POV-Ray : Newsgroups : povray.general : Licensing, Ethics, Open Source and Philosophy : Re: Licensing, Ethics, Open Source and Philosophy Server Time
31 Jul 2024 02:23:13 EDT (-0400)
  Re: Licensing, Ethics, Open Source and Philosophy  
From: Nicolas George
Date: 12 Jul 2008 11:03:53
Message: <4878c7d9$1@news.povray.org>
Warp  wrote in message <4878c2d7@news.povray.org>:
>   The word "free" doesn't change its meaning if you attach the word
> "software" to it

Yes it does: since there was no common use of this particular pair of words
before the FSF, it becomes a trademark.

>   What the FSF has done is that they have completely redefined the meaning
> of the word

So do most commercial companies and all politic parties in the world.
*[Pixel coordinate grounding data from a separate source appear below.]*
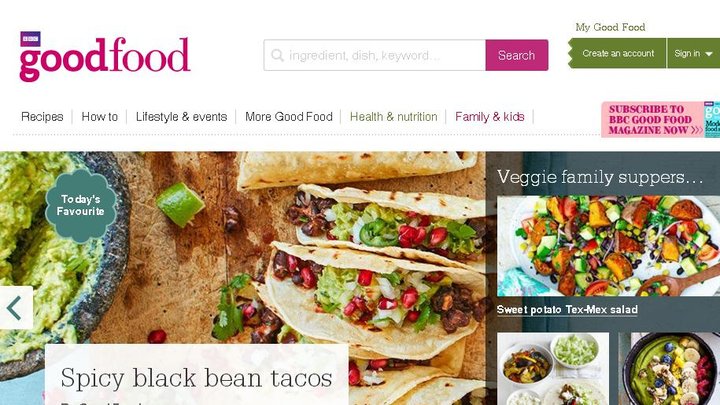
Task: Focus the ingredient, dish, keyword search field
Action: pos(375,55)
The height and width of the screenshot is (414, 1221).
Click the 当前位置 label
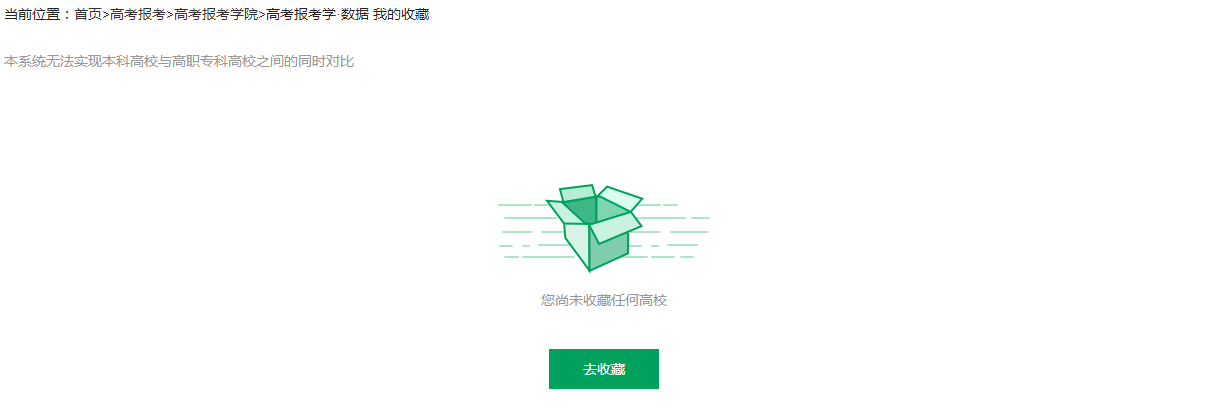click(x=32, y=15)
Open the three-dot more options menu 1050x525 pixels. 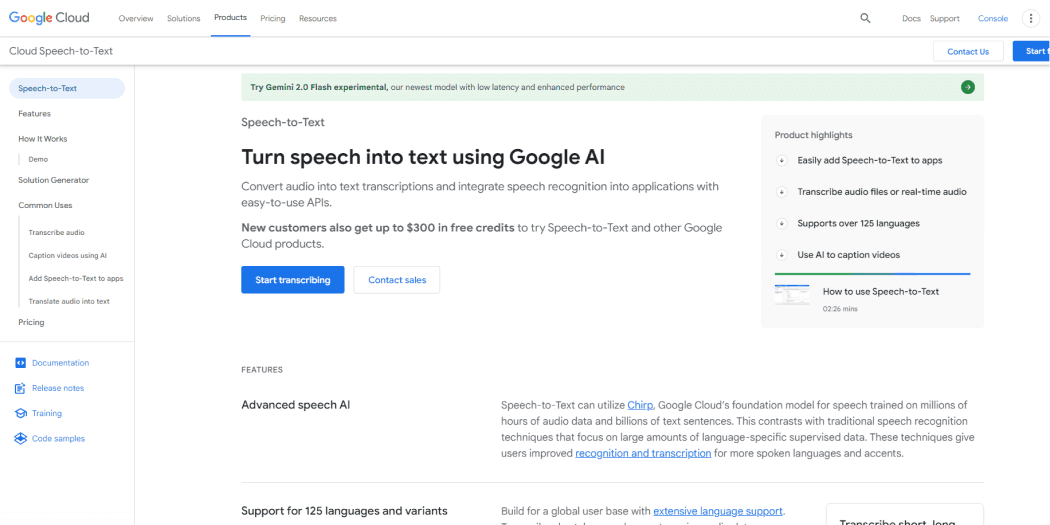[x=1031, y=19]
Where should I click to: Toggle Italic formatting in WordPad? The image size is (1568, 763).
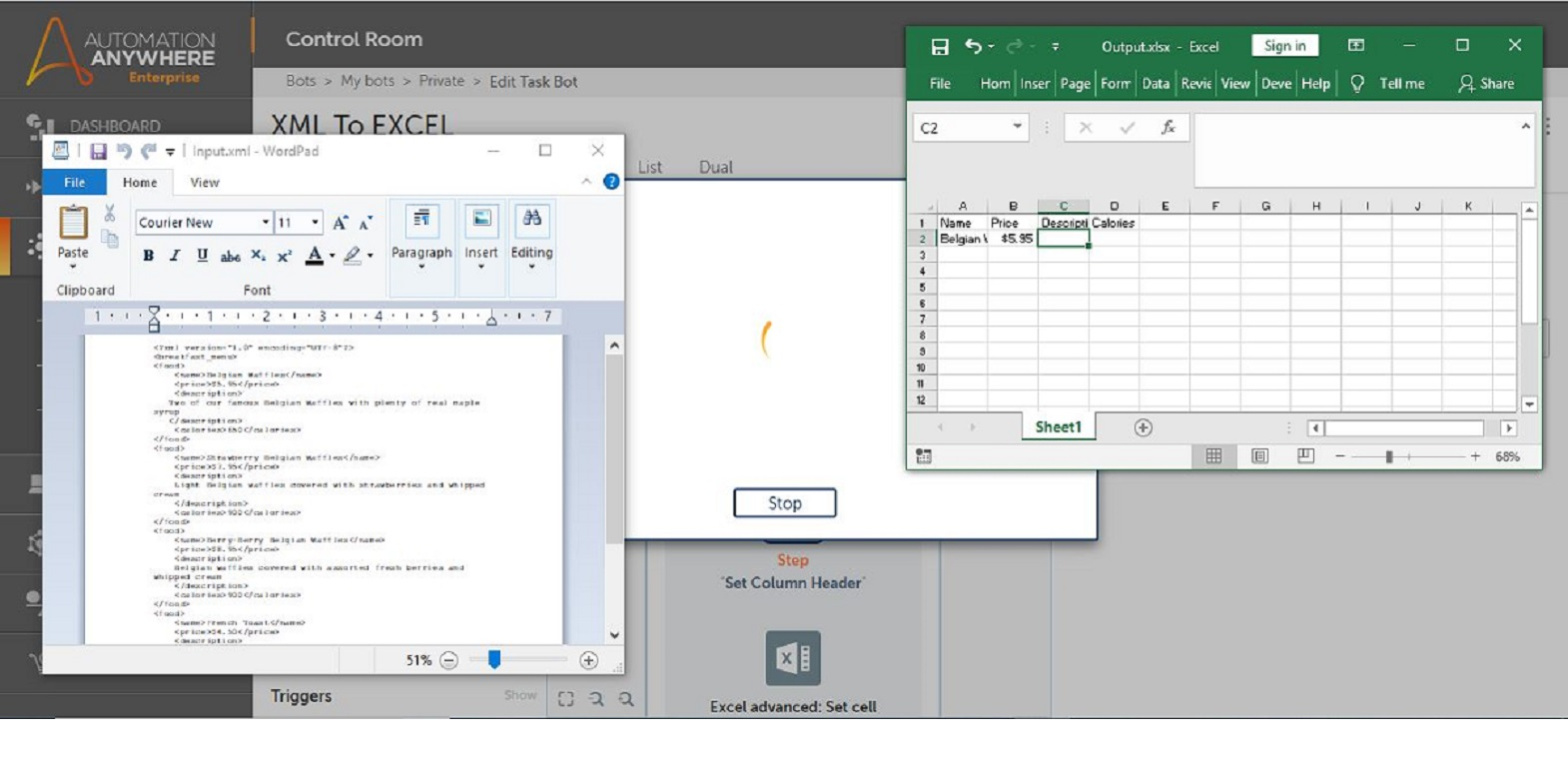175,256
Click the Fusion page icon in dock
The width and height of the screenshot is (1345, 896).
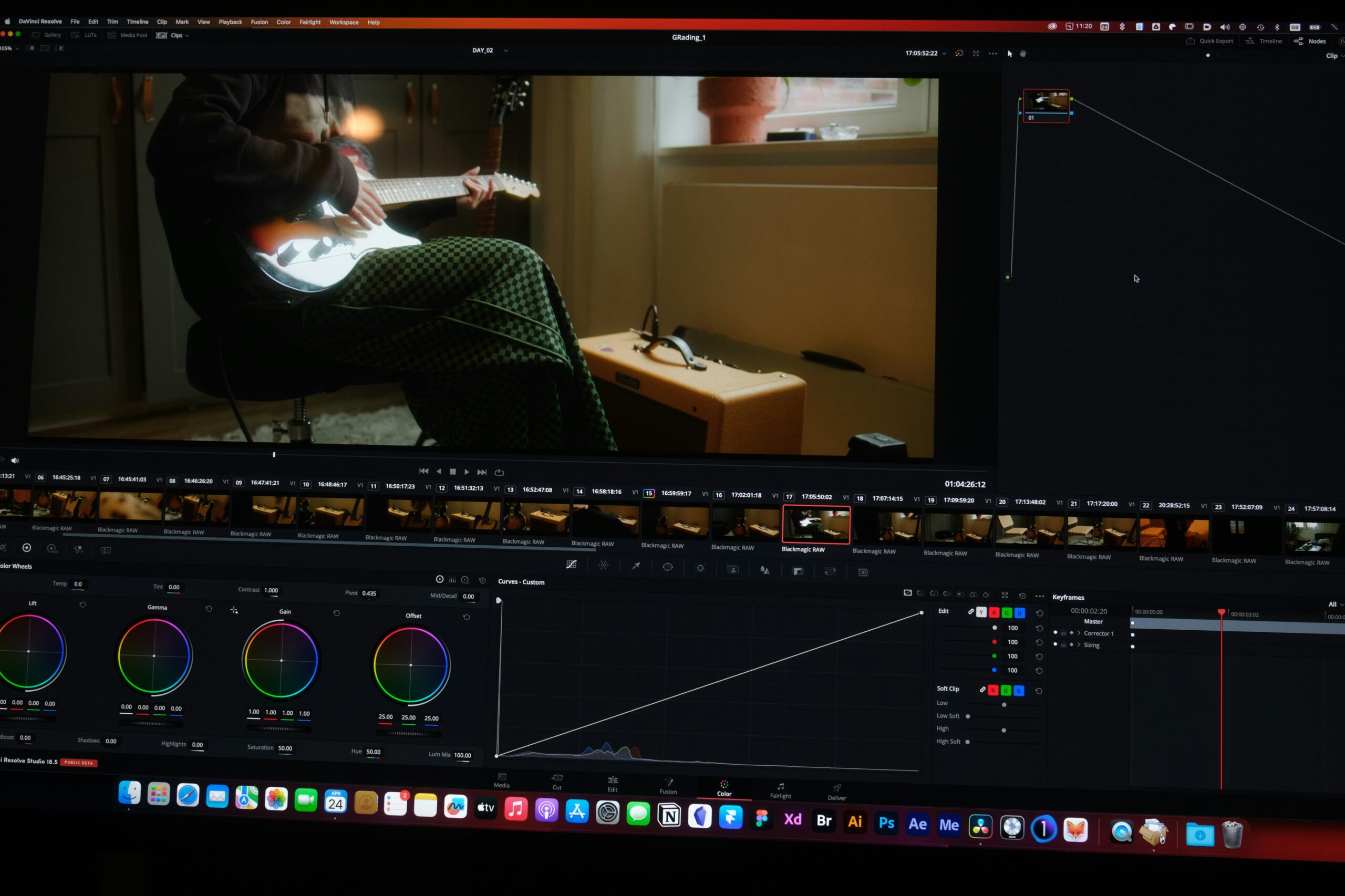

>   Their comparison to "free speech" is absurd and ridiculous

Fortunately, there is no such comparison. This has been explained to you
twice in the last few weeks.

>   I was talking in the *context* of software. When you say "open source",
> the "source" part is referring to the source code of the program, and
> naturally "open" means "for everyone to see".

No. Before the Open Source Initiative, it meant nothing. "For everyone to
see" was spelt "available", not "open".